_Your assignment:_ The entries below are to be reproduced exactly, with their pictures omitted.

Stored data:

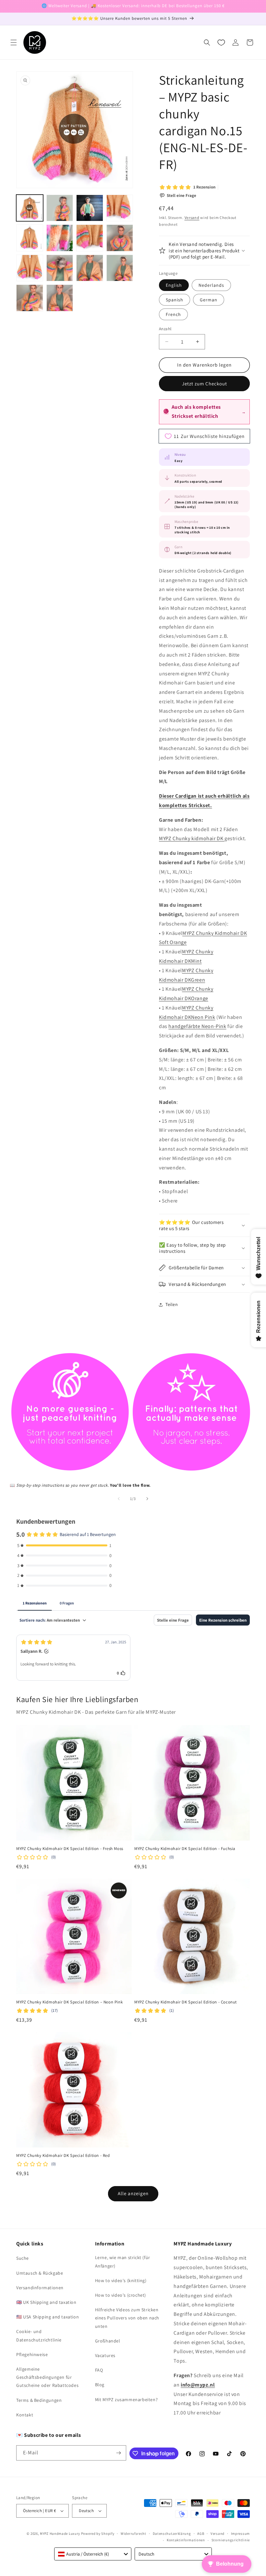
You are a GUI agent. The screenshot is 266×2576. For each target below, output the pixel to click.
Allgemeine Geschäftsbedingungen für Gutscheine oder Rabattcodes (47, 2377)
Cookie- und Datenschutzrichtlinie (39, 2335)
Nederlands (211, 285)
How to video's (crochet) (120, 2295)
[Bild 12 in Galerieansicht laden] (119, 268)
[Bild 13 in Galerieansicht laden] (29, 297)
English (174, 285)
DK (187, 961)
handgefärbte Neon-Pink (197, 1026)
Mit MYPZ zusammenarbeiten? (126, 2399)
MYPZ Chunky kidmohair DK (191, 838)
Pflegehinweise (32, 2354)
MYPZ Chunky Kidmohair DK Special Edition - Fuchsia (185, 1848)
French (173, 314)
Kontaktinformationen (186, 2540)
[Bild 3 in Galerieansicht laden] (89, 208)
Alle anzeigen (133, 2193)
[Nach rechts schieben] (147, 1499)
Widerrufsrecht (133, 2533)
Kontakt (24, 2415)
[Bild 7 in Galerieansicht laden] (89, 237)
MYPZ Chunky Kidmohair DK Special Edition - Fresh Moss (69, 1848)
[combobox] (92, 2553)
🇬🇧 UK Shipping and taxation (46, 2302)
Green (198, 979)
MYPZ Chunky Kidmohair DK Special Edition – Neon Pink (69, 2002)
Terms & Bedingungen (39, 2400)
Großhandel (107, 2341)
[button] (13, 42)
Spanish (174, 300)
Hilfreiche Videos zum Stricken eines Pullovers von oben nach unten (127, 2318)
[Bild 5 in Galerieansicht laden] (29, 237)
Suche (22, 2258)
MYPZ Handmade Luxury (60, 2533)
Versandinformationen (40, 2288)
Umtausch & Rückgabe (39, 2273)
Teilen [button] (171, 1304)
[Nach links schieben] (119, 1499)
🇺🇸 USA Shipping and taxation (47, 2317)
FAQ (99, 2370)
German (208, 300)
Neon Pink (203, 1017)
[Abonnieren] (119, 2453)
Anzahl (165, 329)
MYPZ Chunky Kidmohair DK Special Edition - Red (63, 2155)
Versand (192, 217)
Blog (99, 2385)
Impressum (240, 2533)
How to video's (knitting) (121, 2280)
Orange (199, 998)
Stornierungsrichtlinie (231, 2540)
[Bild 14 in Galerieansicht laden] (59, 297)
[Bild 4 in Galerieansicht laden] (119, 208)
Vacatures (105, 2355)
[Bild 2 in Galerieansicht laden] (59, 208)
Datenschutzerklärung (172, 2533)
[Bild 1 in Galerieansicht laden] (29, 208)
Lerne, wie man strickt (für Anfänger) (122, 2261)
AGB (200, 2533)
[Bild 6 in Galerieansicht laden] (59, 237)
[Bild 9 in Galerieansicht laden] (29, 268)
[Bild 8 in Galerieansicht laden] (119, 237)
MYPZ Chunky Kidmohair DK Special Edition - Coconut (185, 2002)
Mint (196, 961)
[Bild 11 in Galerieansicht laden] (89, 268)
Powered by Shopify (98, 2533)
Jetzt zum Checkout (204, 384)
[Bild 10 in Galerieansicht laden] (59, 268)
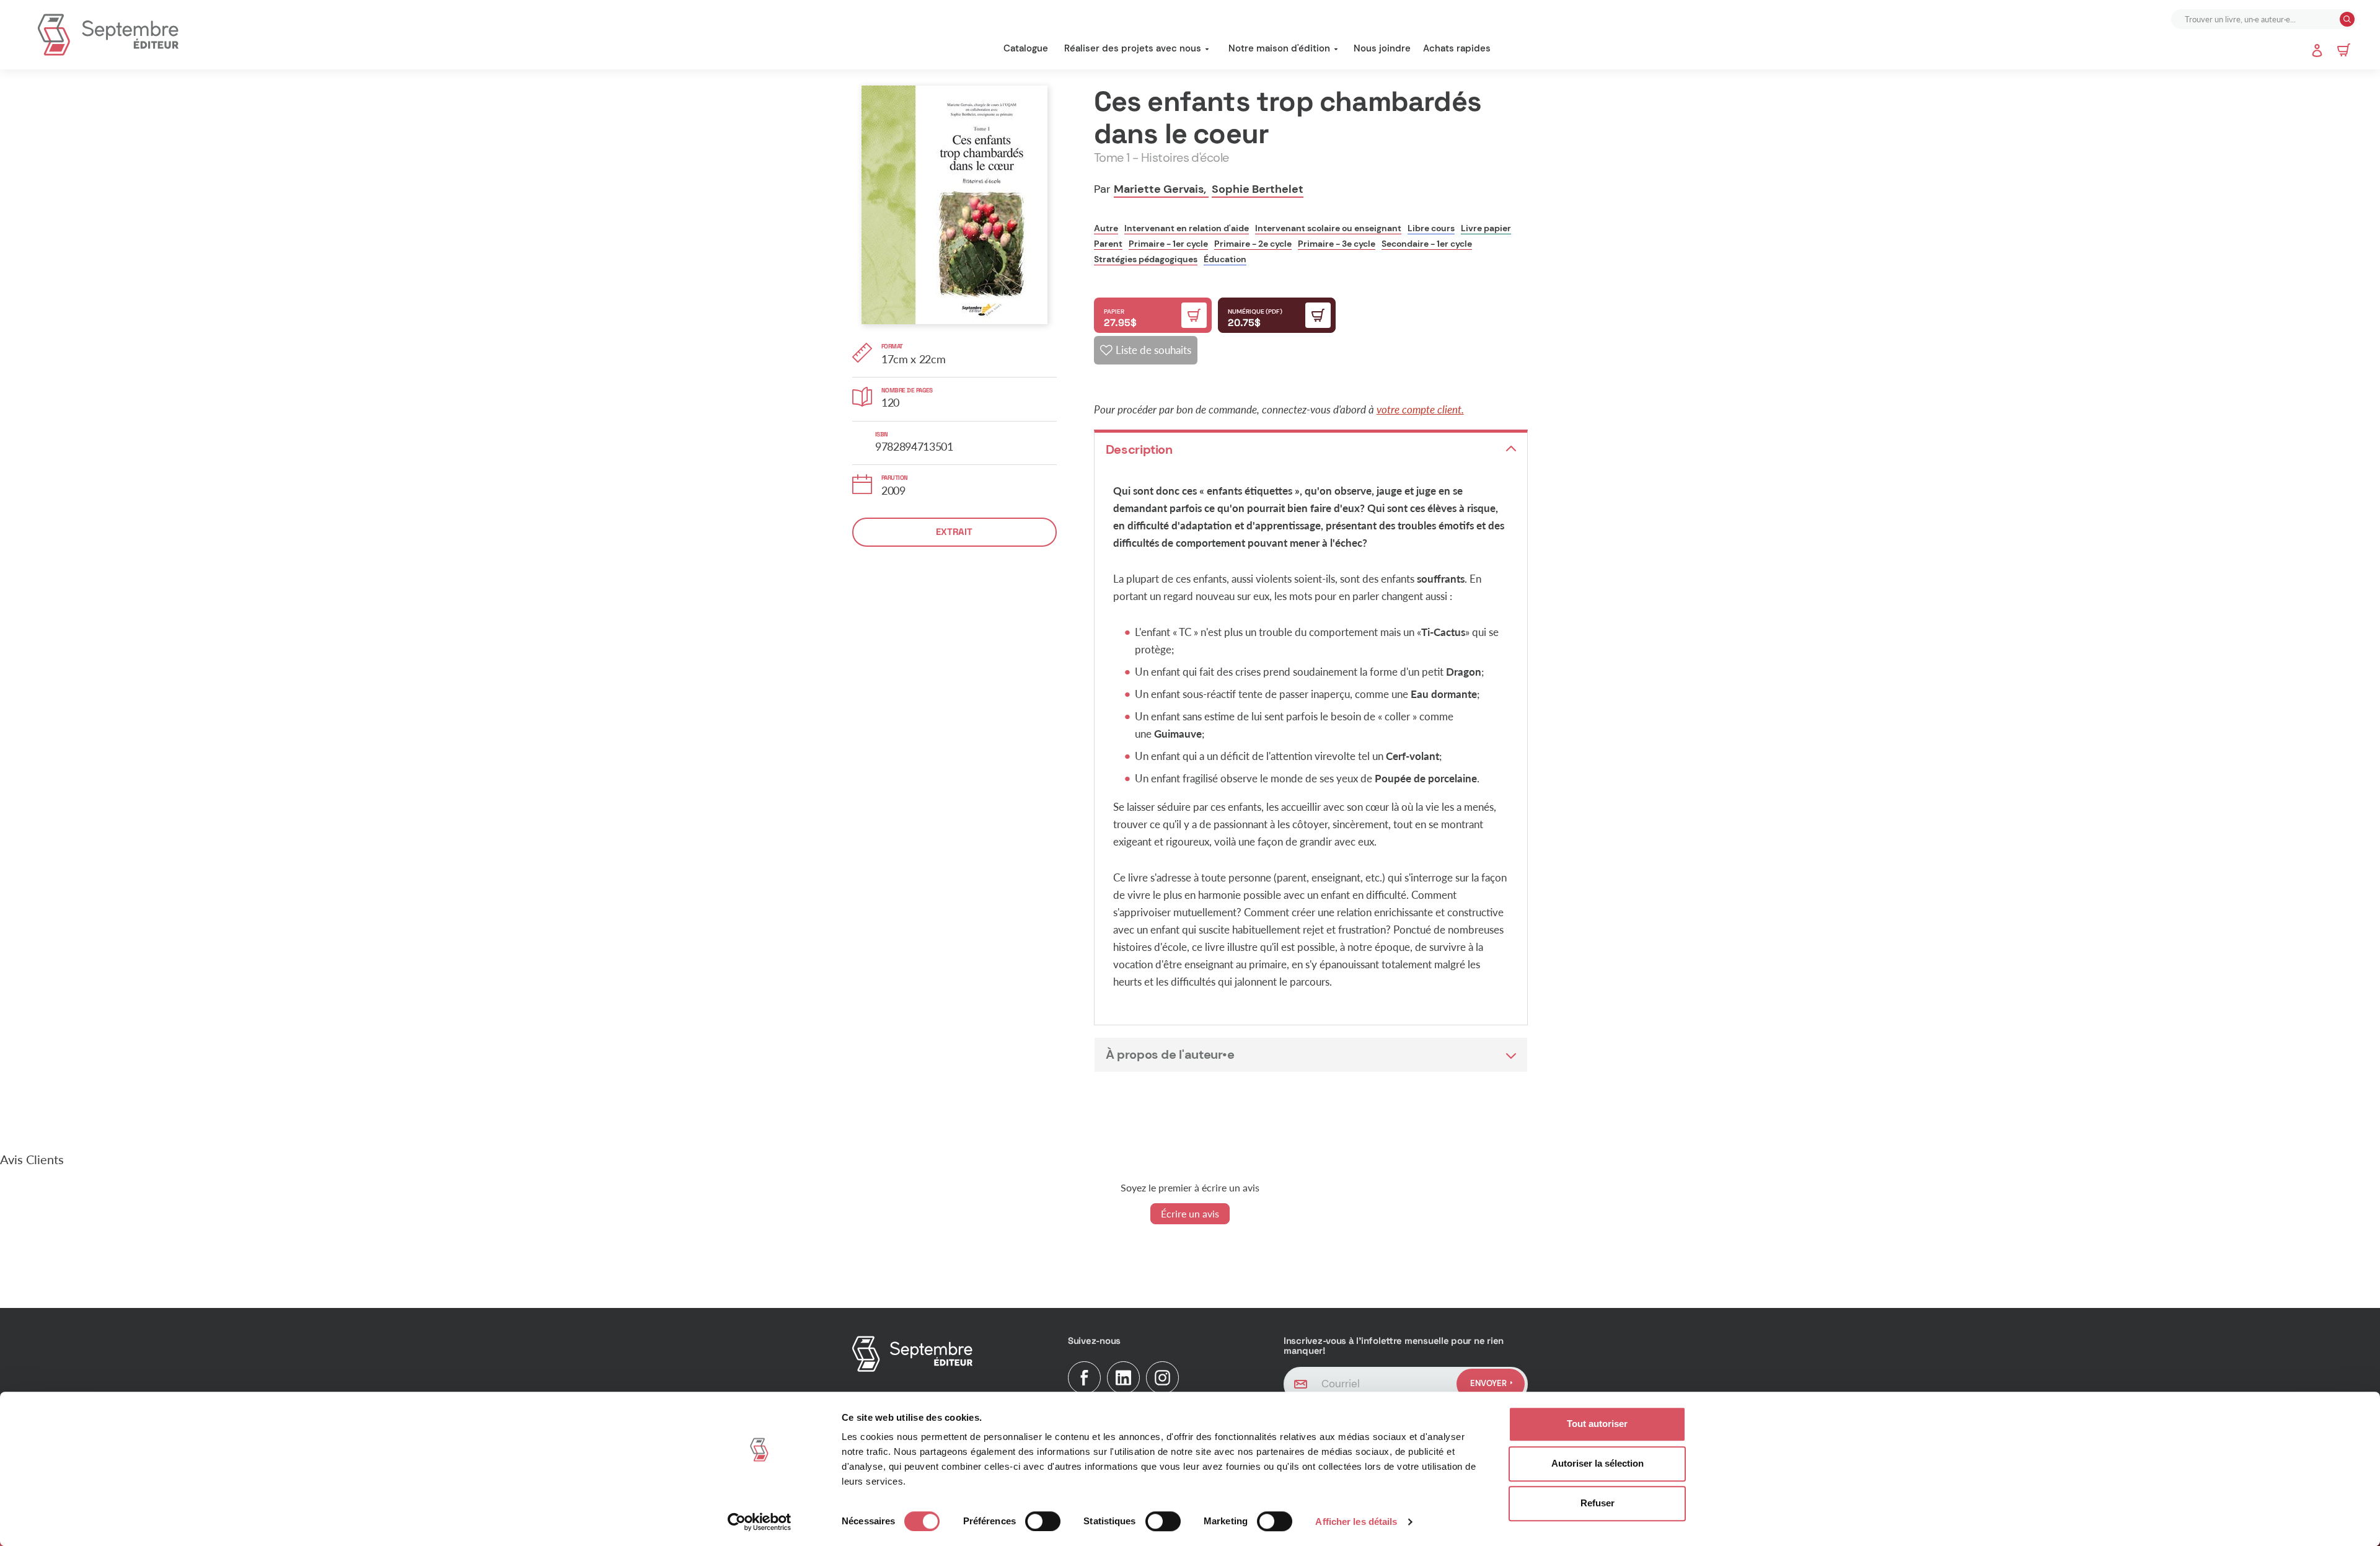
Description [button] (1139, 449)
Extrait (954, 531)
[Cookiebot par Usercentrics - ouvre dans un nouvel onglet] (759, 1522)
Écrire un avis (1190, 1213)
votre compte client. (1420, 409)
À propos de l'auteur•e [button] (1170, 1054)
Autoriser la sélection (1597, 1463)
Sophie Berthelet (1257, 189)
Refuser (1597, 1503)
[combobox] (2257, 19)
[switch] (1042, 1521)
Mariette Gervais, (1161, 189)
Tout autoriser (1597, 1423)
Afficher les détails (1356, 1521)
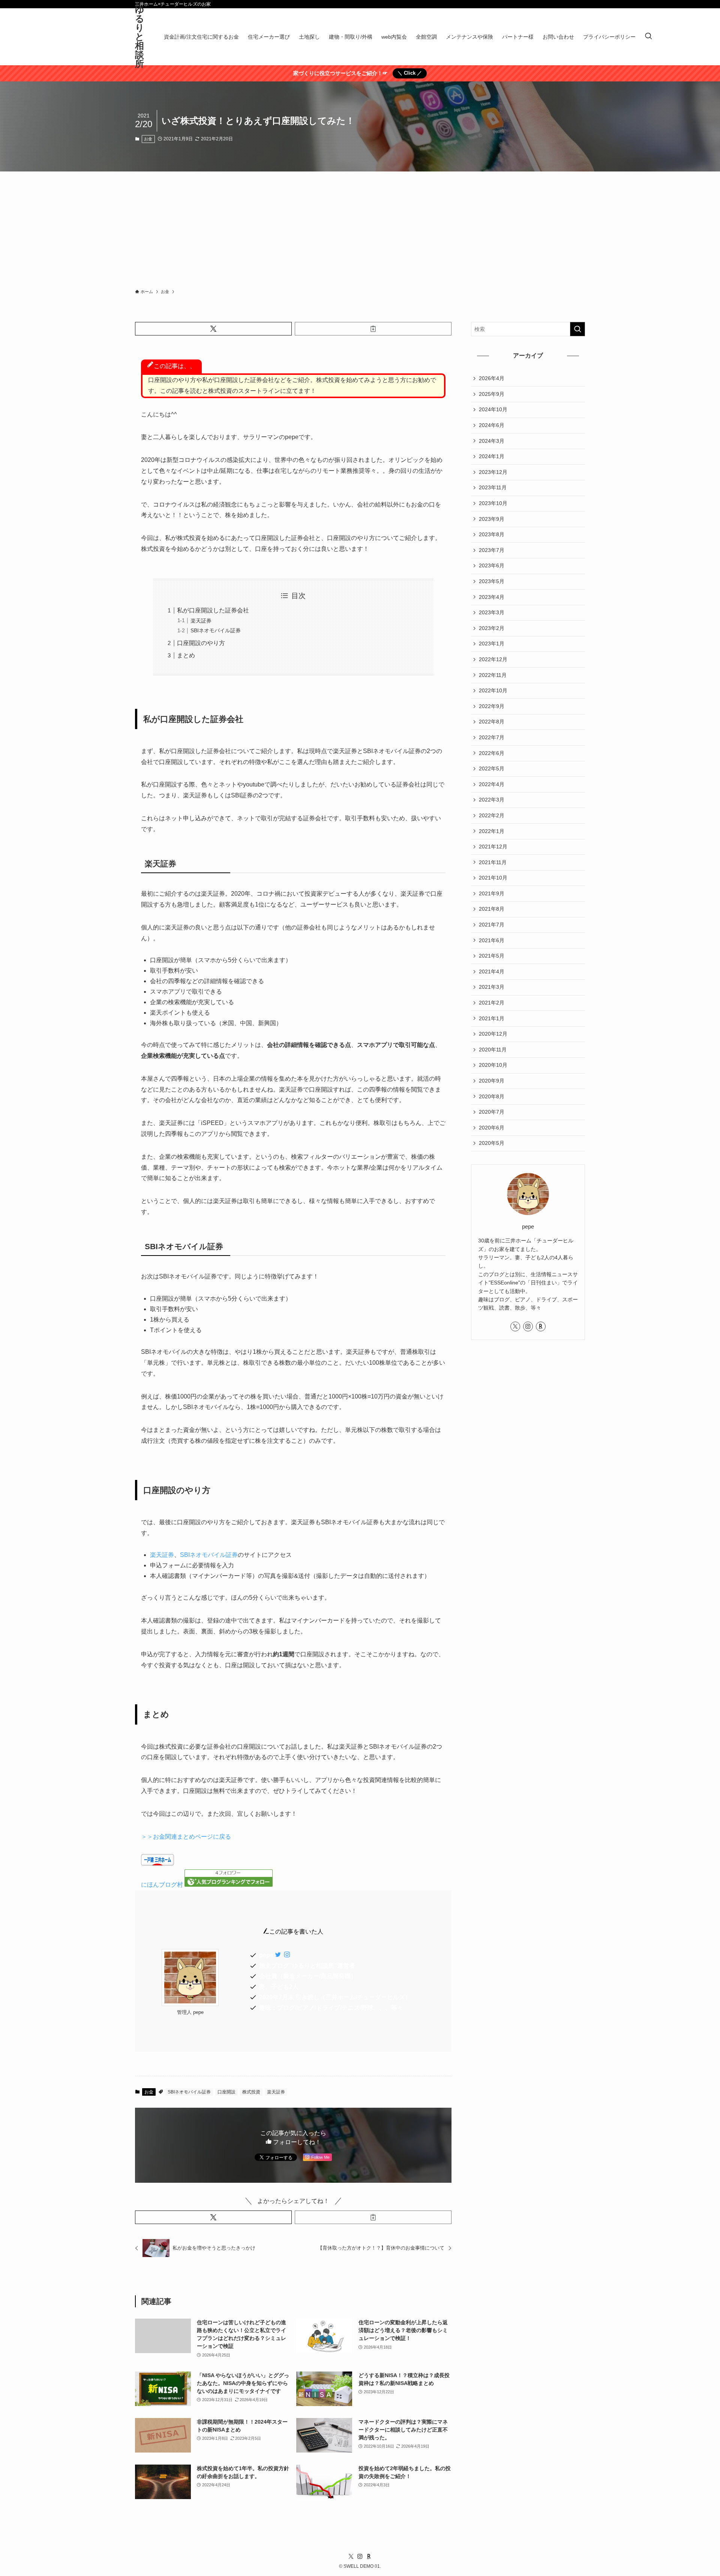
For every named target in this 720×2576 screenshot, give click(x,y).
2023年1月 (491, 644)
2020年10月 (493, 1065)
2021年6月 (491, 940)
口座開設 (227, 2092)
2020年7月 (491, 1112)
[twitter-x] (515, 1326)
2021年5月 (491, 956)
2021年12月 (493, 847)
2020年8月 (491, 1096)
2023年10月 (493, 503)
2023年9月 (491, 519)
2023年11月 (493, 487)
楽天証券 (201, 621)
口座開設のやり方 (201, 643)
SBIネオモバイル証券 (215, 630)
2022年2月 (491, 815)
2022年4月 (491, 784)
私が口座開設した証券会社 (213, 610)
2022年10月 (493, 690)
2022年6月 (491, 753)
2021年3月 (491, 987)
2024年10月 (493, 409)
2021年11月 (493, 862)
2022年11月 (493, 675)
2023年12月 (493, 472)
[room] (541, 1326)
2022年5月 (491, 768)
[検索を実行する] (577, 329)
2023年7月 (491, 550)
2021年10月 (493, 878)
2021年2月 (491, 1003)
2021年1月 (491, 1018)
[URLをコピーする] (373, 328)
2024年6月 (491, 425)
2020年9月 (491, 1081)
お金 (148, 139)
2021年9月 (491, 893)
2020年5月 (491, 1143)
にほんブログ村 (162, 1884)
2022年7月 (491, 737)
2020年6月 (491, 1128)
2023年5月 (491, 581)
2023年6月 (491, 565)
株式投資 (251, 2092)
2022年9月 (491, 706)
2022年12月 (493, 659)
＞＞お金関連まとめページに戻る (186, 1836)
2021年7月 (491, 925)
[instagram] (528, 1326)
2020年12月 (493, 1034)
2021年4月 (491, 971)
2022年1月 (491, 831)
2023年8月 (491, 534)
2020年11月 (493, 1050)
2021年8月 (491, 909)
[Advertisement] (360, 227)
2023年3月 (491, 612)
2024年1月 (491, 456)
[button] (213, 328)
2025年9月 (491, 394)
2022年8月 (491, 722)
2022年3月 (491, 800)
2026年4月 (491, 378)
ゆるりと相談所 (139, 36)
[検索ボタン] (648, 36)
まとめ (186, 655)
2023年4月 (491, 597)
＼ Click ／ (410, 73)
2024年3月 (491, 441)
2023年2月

_Finished exercise:_
You are a GUI agent. The screenshot is 266×2576. For each target below, output the pixel to click.
Allgemeine Geschäftsbedingungen für Gutscheine oder Rabattcodes (47, 2377)
Cookie- und Datenschutzrichtlinie (39, 2335)
Nederlands (211, 285)
How to video's (crochet) (120, 2295)
[Bild 12 in Galerieansicht laden] (119, 268)
[Bild 13 in Galerieansicht laden] (29, 297)
English (174, 285)
DK (187, 961)
handgefärbte Neon-Pink (197, 1026)
Mit MYPZ zusammenarbeiten? (126, 2399)
MYPZ Chunky kidmohair DK (191, 838)
Pflegehinweise (32, 2354)
MYPZ Chunky Kidmohair DK Special Edition - Fuchsia (185, 1848)
French (173, 314)
Kontaktinformationen (186, 2540)
[Bild 3 in Galerieansicht laden] (89, 208)
Alle anzeigen (133, 2193)
[Nach rechts schieben] (147, 1499)
Widerrufsrecht (133, 2533)
Kontakt (24, 2415)
[Bild 7 in Galerieansicht laden] (89, 237)
MYPZ Chunky Kidmohair DK Special Edition - Fresh Moss (69, 1848)
[combobox] (92, 2553)
🇬🇧 UK Shipping and taxation (46, 2302)
Green (198, 979)
MYPZ Chunky Kidmohair DK Special Edition – Neon Pink (69, 2002)
Terms & Bedingungen (39, 2400)
Großhandel (107, 2341)
[button] (13, 42)
Spanish (174, 300)
Hilfreiche Videos zum Stricken eines Pullovers von oben nach unten (127, 2318)
[Bild 5 in Galerieansicht laden] (29, 237)
Suche (22, 2258)
MYPZ Handmade Luxury (60, 2533)
Versandinformationen (40, 2288)
Umtausch & Rückgabe (39, 2273)
Teilen [button] (171, 1304)
[Nach links schieben] (119, 1499)
🇺🇸 USA Shipping and taxation (47, 2317)
FAQ (99, 2370)
German (208, 300)
Neon Pink (203, 1017)
[Abonnieren] (119, 2453)
Anzahl (165, 329)
MYPZ Chunky Kidmohair DK Special Edition - Red (63, 2155)
Versand (192, 217)
Blog (99, 2385)
Impressum (240, 2533)
How to video's (knitting) (121, 2280)
Orange (199, 998)
Stornierungsrichtlinie (231, 2540)
[Bild 14 in Galerieansicht laden] (59, 297)
[Bild 4 in Galerieansicht laden] (119, 208)
Vacatures (105, 2355)
[Bild 2 in Galerieansicht laden] (59, 208)
Datenschutzerklärung (172, 2533)
[Bild 1 in Galerieansicht laden] (29, 208)
Lerne, wie man strickt (für Anfänger) (122, 2261)
AGB (200, 2533)
[Bild 6 in Galerieansicht laden] (59, 237)
[Bild 9 in Galerieansicht laden] (29, 268)
[Bild 8 in Galerieansicht laden] (119, 237)
MYPZ Chunky Kidmohair DK Special Edition - Coconut (185, 2002)
Mint (196, 961)
[Bild 11 in Galerieansicht laden] (89, 268)
Powered by Shopify (98, 2533)
Jetzt zum Checkout (204, 384)
[Bild 10 in Galerieansicht laden] (59, 268)
Description [button] (1139, 449)
Extrait (954, 531)
[Cookiebot par Usercentrics - ouvre dans un nouvel onglet] (759, 1522)
Écrire un avis (1190, 1213)
votre compte client. (1420, 409)
À propos de l'auteur•e [button] (1170, 1054)
Autoriser la sélection (1597, 1463)
Sophie Berthelet (1257, 189)
Refuser (1597, 1503)
[combobox] (2257, 19)
[switch] (1042, 1521)
Mariette Gervais, (1161, 189)
Tout autoriser (1597, 1423)
Afficher les détails (1356, 1521)
For every named target in this 720×2576 screenshot, give click(x,y).
2023年1月 (491, 644)
2020年10月 (493, 1065)
2021年6月 (491, 940)
口座開設 (227, 2092)
2020年7月 (491, 1112)
[twitter-x] (515, 1326)
2021年5月 (491, 956)
2021年12月 (493, 847)
2020年8月 (491, 1096)
2023年10月 (493, 503)
2023年9月 (491, 519)
2023年11月 (493, 487)
楽天証券 (201, 621)
口座開設のやり方 (201, 643)
SBIネオモバイル証券 (215, 630)
2022年2月 (491, 815)
2022年4月 (491, 784)
私が口座開設した証券会社 (213, 610)
2022年10月 (493, 690)
2022年6月 (491, 753)
2021年3月 (491, 987)
2024年10月 (493, 409)
2021年11月 (493, 862)
2022年11月 (493, 675)
2023年12月 (493, 472)
[room] (541, 1326)
2022年5月 (491, 768)
[検索を実行する] (577, 329)
2023年7月 (491, 550)
2021年10月 (493, 878)
2021年2月 (491, 1003)
2021年1月 (491, 1018)
[URLをコピーする] (373, 328)
2024年6月 (491, 425)
2020年9月 (491, 1081)
お金 (148, 139)
2021年9月 (491, 893)
2020年5月 (491, 1143)
にほんブログ村 (162, 1884)
2022年7月 (491, 737)
2020年6月 (491, 1128)
2023年5月 (491, 581)
2023年6月 (491, 565)
株式投資 (251, 2092)
2022年9月 (491, 706)
2022年12月 (493, 659)
＞＞お金関連まとめページに戻る (186, 1836)
2021年7月 (491, 925)
[instagram] (528, 1326)
2020年12月 (493, 1034)
2021年4月 (491, 971)
2022年1月 (491, 831)
2023年8月 (491, 534)
2020年11月 (493, 1050)
2021年8月 (491, 909)
[Advertisement] (360, 227)
2023年3月 (491, 612)
2024年1月 (491, 456)
[button] (213, 328)
2025年9月 (491, 394)
2022年8月 (491, 722)
2022年3月 (491, 800)
2026年4月 (491, 378)
ゆるりと相談所 (139, 36)
[検索ボタン] (648, 36)
まとめ (186, 655)
2023年4月 (491, 597)
＼ Click ／ (410, 73)
2024年3月 (491, 441)
2023年2月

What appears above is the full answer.